George Robarts

Baritone

George Robarts won First Prize in the 2025 Lotte Lenya Competition in New York, earning praise from the Kurt Weill Foundation as a “phenomenal actor” with “impeccable delivery”.

George made his recital debut at Leeds Song in 2023 alongside Graham Johnson, performing Schubert’s Die schöne Müllerin for a lecture recital on the cycle’s 200th anniversary. He has given recitals at the Holywell Music Room, Milton Court, and St Martin-in-the-Fields, with highlights including a semi-staged performance of Roxanna Panufnik’s cycle Private Joe with the Kyan Quartet.

With a gift for rapid-fire text and a “great penchant for comedy” (Opera Scene), George has performed Noël Coward and Tom Lehrer songs in concert alongside Graham Johnson and Dame Felicity Lott, and has devised original performances around the works of Kurt Weill and Bertolt Brecht.

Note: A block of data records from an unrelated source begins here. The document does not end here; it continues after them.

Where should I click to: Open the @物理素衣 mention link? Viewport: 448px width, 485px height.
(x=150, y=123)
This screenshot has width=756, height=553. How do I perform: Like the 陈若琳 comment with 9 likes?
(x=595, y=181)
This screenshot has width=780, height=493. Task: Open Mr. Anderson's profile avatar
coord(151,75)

Upon graduation from the Guildhall postgraduate programme in 2023, George made his stage debut in The Fairy Queen at Longborough, starring in a singer-actor multi-role as the Drunken Poet and Bottom. He has since covered Starveling A Midsummer Night’s Dream for Garsington Opera and played the Commissario and covered Barone Douphol La traviata for the Grange Festival. Other recent highlights include Junius The Rape of Lucretia for British Youth Opera, Noye Noye’s Fludde at St Edmundsbury Cathedral, Count Almaviva Le nozze di Figaro and Leporello Don Giovanni for Cumbria Opera, and Zweiter Diener Capriccioat the Edinburgh International Festival.

As a concert soloist, he has sung Five Mystical Songs at Smith Square, Petite Messe Solennelle at Queen’s Hall Edinburgh, St John Passion at St Bartholomew’s New York, St Matthew Passion at Dorchester Abbey, Christmas Oratorio at St Martin-in-the-Fields, Messiah at the Mayfield Festival, Requiems by Mozart, Brahms and Fauré, and the title role in Elijah.

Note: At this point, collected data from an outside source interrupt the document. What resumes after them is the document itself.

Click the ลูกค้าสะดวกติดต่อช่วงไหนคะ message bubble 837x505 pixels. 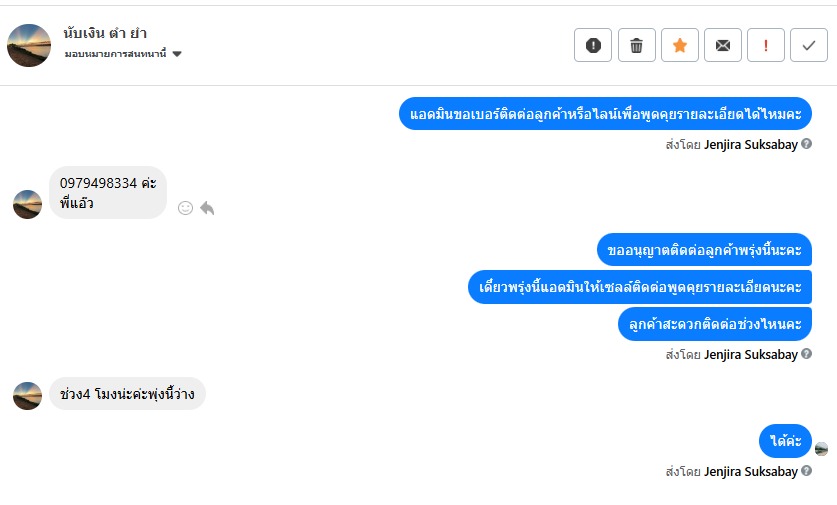pyautogui.click(x=715, y=324)
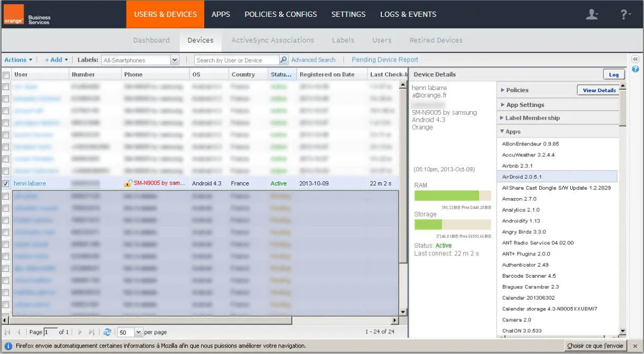
Task: Click the search magnifier icon
Action: (283, 60)
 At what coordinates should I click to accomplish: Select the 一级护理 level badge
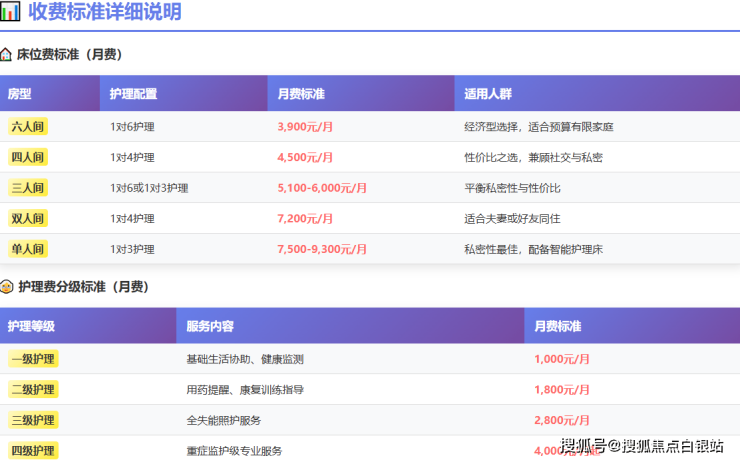34,359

An accomplished linguist and fluent German and Italian speaker, George’s debut opera translation The Revolting Maid (from Pergolesi’s La serva padrona) won the 2024 John Dryden Prize. A new production directed by Sophie Daneman premiered in London in 2025, thanks to a generous funding grant from the City Music Foundation, and was described by Dame Felicity Lott as “laugh-out-loud funny”.

George read Modern Languages at Oxford University, graduating with First-Class Honours in 2017. As an Academical Clerk in the Choir of New College under Edward Higginbottom and Robert Quinney, he sang on tours of the Vatican, France, Germany, the Netherlands, and the USA.